> **EXERCISE OBJECTIVE**
State only how many lines below include the word "computer".

> **DATA SHOWN**
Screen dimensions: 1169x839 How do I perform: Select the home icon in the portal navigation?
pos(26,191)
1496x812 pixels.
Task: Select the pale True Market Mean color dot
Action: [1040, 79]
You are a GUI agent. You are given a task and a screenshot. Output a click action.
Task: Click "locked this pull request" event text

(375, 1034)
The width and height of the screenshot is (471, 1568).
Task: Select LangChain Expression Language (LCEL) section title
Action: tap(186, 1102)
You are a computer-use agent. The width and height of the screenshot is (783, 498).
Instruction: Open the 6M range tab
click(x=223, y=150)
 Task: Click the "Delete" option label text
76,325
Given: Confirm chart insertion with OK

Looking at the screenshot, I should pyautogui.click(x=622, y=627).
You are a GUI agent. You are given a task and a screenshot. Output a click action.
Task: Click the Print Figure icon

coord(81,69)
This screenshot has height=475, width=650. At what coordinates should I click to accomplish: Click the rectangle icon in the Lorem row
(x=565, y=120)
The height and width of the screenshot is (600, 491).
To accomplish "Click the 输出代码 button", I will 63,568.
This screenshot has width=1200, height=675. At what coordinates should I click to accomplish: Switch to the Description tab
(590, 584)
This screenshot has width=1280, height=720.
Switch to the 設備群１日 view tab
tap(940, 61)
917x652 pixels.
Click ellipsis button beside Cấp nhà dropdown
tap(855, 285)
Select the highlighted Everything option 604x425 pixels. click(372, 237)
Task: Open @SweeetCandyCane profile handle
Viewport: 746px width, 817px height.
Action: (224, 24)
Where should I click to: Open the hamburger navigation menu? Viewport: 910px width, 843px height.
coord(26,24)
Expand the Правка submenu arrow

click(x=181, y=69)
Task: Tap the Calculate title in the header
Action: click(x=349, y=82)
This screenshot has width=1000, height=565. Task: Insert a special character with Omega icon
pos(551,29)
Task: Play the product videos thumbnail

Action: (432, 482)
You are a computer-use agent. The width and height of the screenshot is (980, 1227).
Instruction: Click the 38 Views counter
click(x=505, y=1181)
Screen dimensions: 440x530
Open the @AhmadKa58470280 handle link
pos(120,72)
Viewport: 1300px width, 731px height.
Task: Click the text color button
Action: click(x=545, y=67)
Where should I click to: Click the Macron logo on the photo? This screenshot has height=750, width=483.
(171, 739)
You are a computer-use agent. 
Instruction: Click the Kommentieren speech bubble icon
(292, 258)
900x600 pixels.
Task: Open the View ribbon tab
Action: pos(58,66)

> **TASK SOLUTION**
3